What is needed:
Continue the passage about the summer marine science internship at the Hugh R. Sharp Campus in Lewes, starting right after its last sentence.

Provided passage:
Based on their interests, selected students are matched with faculty and spend 10 weeks conducting graduate-level research at the Hugh R. Sharp Campus in Lewes. Interns work on topics in chemical, physical and biological oceanography; marine biology; marine geology; and marine biochemistry. This summer, their projects focus on a wide range of issues including horseshoe crab habitats, sea spray and marine vision.
The interns conduct fieldwork, work in labs, participate in workshops and take part in activities such as a marsh walk and daylong boat trip.
Recently they toured Cape Henlopen State Park with Evelyn Maurmeyer, adjunct professor environmental consultant, and for a discussion of the beach, sand dune and maritime forest environments found there. Starting at the observation tower, the interns learned about beach erosion, currents, sediment transport and geologic features.
Other interns on campus for the summer join activities such as these, including students from Lincoln University, Delaware Technical Community College and UD.
“They come from all different programs, but they all participate in the activities and workshops,” said UD scientist Ana Dittel, who oversees the interns.
Over the past quarter century, Dittel said, the program gradually started to integrate more field trips and workshops. The interns also no longer stay in former military barracks in the state park, which lack air conditioning and internet: They now reside in UD’s Franklin C. Daiber Residence Complex.
Lincoln University biology major Brandon Williams said he is weighing career options during his internship studying temperature adaptations of the Capitella worm with Adam Marsh, associate professor in the School of Marine Science and Policy.

Available data:
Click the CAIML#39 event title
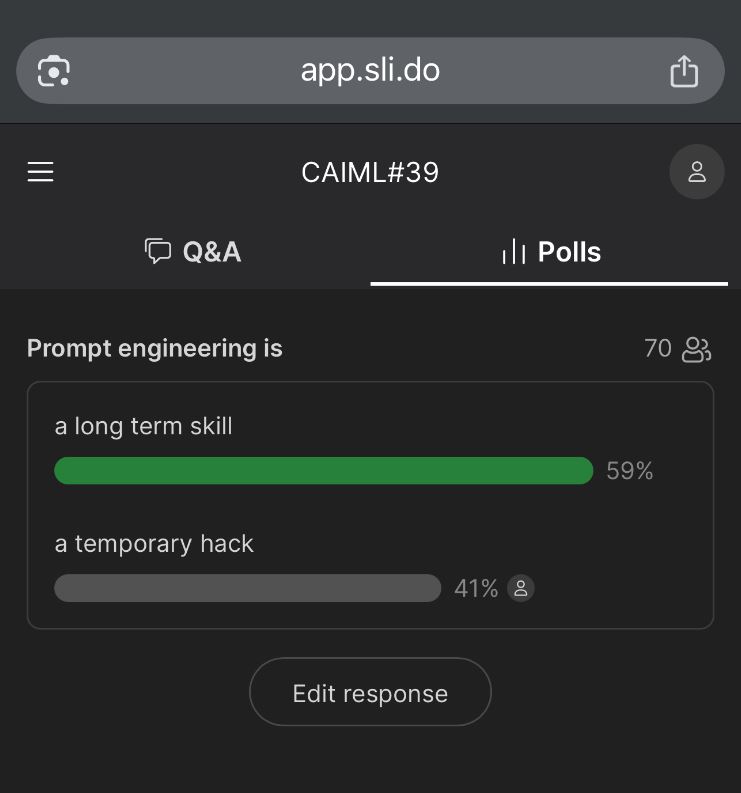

Answer to this exercise:
“I figured it was a new experience, and I wanted to see the different aspects of marine biology,” Williams said.
The internship program ends Aug. 10, when the students present their research findings to their peers.
The following students are participating in the program and are pictured in the group photo above:
Front (left to right): Brandon Williams (Lincoln University), Michelle Penkrot (University of Miami), Cara Simpson (St. Mary’s College of Maryland), Will Gayne-Maynard (Carleton College), Shannon Owings (UD), Eric Yoder (Delaware Technical Community College), Kaila Capello (Villanova University).
Middle: Hannah Blair (Arkansas State University), Dana Rollison (University of Michigan), Sarah Bennett (Georgia State University), Mark Lehtonen (St. Mary’s College of Maryland), Megan Nogan (UD), Danielle Lifavi (UD).
Back: Evelyn Maurmeyer (UD faculty), Tyler Davidson (Delaware Technical Community College), Terrell Carter (Lincoln University), Paul Spencer (Delaware Technical Community College), John Richardson (Syracuse University), Ana Dittel (UD faculty), Jonathan Dinman (UD), Isata Panda (Lincoln University), Olivia Graham (Claremont McKenna College), Scott Miller (Clemson University), Jacob Steinberg (University of Maryland).